Sa pré­sence va bou­le­ver­ser bien des choses qui sem­blaient immuables…

Conte, para­bole, fable, comé­die, chro­nique sociale, ce livre réunit toutes ces caté­go­ries. C’est un hymne à la lec­ture, aux livres, au bien-être que l’on retire de leur com­pa­gnie, de leur fré­quen­ta­tion. Mais c’est aussi un regard amène sur ces lec­teurs qui s’enferment dans une soli­tude, un iso­le­ment social. Est-ce parce qu’ils n’ont pas de vie sociale qu’ils s’immergent dans celle de per­son­nages ? Ou est-ce parce qu’ils ont le goût de la lec­ture, des uni­vers qu’ils découvrent, qu’ils se retirent de la société ?
Qui de l’œuf ou de la poule ? « Il aurait pour­tant aimé dis­cu­ter lon­gue­ment des livres et des auteurs avec Carl, en qui il voyait un homme cultivé et raf­finé, une âme sœur. Mais avec le temps, il avait perdu l’usage des mots d’invitation. »

Et le conteur intègre un tru­blion dans ce monde figé, englué dans des habi­tudes, des freins. Il com­pose un couple impro­bable avec ce vieil homme et de cette fillette pétu­lante qui a réponse à tout. Elle va faire sau­ter des ver­rous. L’auteur pro­pose un récit tou­chant, riche en émo­tions comme en facé­ties, qui l’on suit avec inté­rêt, pressé d’aller vers un dénoue­ment que l’on espère heu­reux.
Avec l’habitude de son héros de don­ner des noms de per­son­nages de lit­té­ra­ture, il pro­pose nombre de réfé­rences lit­té­raires faci­le­ment acces­sibles. Il entoure ses héros de per­son­nages secon­daires fort bien cam­pés, aussi bien des avides de lec­ture que leurs contraires, ceux-ci ayant d’autres centre d’intérêt ou n’ayant rien d’autre que ce que leur pro­pose leur quotidien.
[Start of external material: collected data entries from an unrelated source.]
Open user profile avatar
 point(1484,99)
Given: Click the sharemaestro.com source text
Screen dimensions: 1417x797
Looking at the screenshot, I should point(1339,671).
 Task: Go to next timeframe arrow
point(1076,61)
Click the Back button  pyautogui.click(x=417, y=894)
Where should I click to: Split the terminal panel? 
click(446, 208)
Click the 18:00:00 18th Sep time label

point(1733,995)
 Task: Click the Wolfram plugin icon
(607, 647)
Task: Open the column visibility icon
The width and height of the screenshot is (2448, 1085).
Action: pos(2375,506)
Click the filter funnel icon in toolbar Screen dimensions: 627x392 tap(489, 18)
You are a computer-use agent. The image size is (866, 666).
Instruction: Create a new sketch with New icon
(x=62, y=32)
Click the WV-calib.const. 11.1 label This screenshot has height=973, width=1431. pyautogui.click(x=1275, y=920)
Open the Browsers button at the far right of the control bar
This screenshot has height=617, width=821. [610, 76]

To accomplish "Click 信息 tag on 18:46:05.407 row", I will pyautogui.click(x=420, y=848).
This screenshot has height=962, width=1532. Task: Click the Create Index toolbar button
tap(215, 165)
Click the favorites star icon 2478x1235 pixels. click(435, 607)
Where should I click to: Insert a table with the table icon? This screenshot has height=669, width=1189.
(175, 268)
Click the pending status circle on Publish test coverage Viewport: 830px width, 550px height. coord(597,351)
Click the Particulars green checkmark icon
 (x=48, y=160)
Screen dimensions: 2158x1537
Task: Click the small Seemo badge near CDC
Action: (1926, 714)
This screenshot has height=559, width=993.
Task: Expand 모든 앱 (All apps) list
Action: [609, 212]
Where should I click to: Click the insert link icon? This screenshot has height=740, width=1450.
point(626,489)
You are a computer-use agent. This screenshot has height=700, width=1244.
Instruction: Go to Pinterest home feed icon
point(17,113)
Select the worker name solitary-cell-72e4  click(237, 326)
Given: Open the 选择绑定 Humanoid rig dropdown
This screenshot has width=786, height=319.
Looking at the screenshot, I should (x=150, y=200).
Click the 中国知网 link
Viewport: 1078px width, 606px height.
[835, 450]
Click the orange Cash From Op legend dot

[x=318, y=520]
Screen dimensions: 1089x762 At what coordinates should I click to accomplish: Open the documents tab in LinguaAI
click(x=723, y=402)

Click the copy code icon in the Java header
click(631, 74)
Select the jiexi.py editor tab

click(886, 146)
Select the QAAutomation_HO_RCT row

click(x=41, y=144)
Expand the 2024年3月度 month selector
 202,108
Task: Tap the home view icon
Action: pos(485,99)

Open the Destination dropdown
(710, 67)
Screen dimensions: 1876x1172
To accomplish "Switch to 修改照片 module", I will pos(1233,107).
Avec Carl Koll­hoff, Cars­ten Henn rend un bel hom­mage aux vrais libraires, l’opposé des mar­chands de papier, qui offrent des conseils per­ti­nents et guident des lec­teurs hési­tants. Le Pas­seur de livres, magni­fi­que­ment écrit et tra­duit, est une belle décou­verte pour ce couple de héros et pour ses dif­fé­rents niveaux de lecture.

serge per­raud

Cars­ten Henn, Le pas­seur de livres (Der Buchs­pa­zie­rer), tra­duit de l’allemand par Sabine Wyckaert-Fetick, XO Édi­tions, sep­tembre 2022, 270 p. — 18,90 €.